As I visit Panama for a different conference than EAS where over 30 separate countries are represented, and I wear headphones to hear a translation of some of the Spanish speakers, I am struck by just how pertinent the theme of EAS 2018, Analytical Solutions to the World’s Problems, is. Eastern Analytical uses English as the main conference language but the problems that are presented to the analytical community and discussed at EAS are world-wide and transcend the boundaries of legal borders and a chosen language. As scientists, we solve problems based on our interests, our funding and our employment. As citizens of the world, typically, our families, our health, our homes, our environment, our world, are broadly shared. Visiting the Panama Canal where a vast man-made lake contributes to the wonder of the locks letting massive ships travel across the middle of a continent, it is easy to see how decisions made by us, the world inhabitants, to solve one problem can cause other problems to appear. The indigenous animals in the jungles flooded by Lake Gatun, are now sequestered on the former hills of this flooded jungle, they survive and have adapted to this over 100-year-old invasion of their home with new roles as tourist attractions to visitors of the Panama region.

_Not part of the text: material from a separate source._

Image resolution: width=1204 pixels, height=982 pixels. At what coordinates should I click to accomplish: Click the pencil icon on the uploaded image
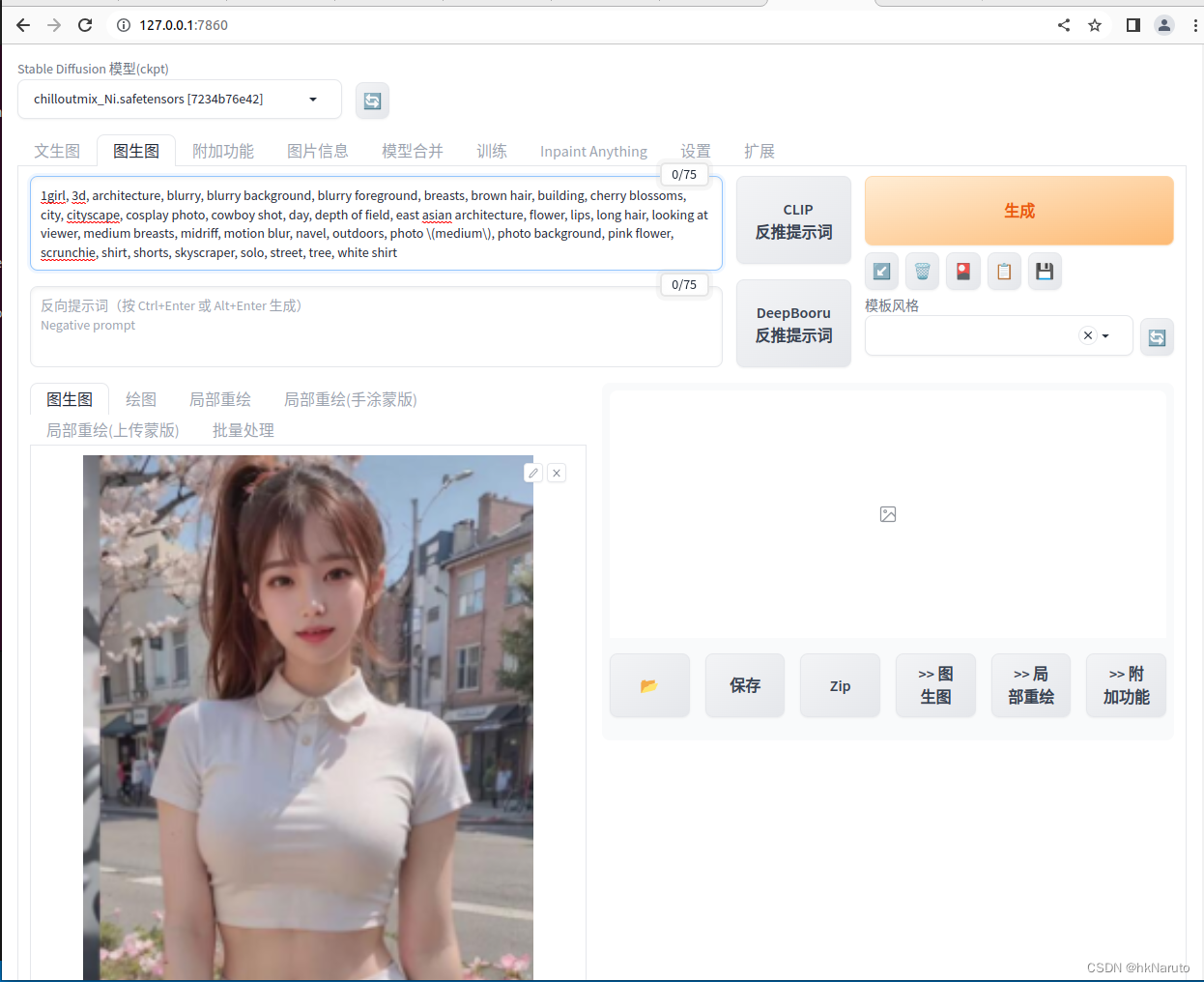[532, 473]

The EAS program this year offers a multitude of analytical solutions to the problems of our world, whether societally created, technology or industrially generated or just results of our extensive interests as scientists. Presentations on pharmaceutical, environmental, clinical, conservation, food, forensics, regulations, proteomics and public health are planned with experts in each of these fields offering state-of-the-art solutions.
We have started to make EAS into a sustainable green conference with some specific green initiatives this year. Dr. John Warner, founder of the Warner Babcock Institute for Green Chemistry and our Keynote speaker will present on green chemistry technologies and lead off our green sustainable efforts. Our plenary lecture will be given by the EAS Fields awardee, Professor Linda P. McGown of Rensselaer Polytechnic Institute. Dr. McGown is the William Weightman Walker Chair of Chemistry and Chemical Biology. She is being recognized for her solutions to the fields of separation science, the analysis of DNA sequences and recognizing the importance of aptamers as potential pharmaceutical substances. We know the traffic can be tough in the morning coming to EAS, but perhaps you would like to take the early approach to arrive before the traffic starts, get an awesome parking spot and listen to a breakfast lecture from Dr. Mark Schure on the current state of 2D liquid chromatography. Along with these topically focused presentations, as in all great analytical meetings, highly advanced presentations about leading analytical technologies are included.
Please check out our list of Short Course offerings, we have provided some new titles that should pique your interest for either one or two days of continuing education.
I look forward to you joining us from November 12th to 14th in Princeton this year!!
Mary Ellen McNally
2018 EAS President
p.s. As special thanks for thinking green, if you travel in a group or with just one other colleague or friend to EAS 2018, we will have a special gift for everyone in the car.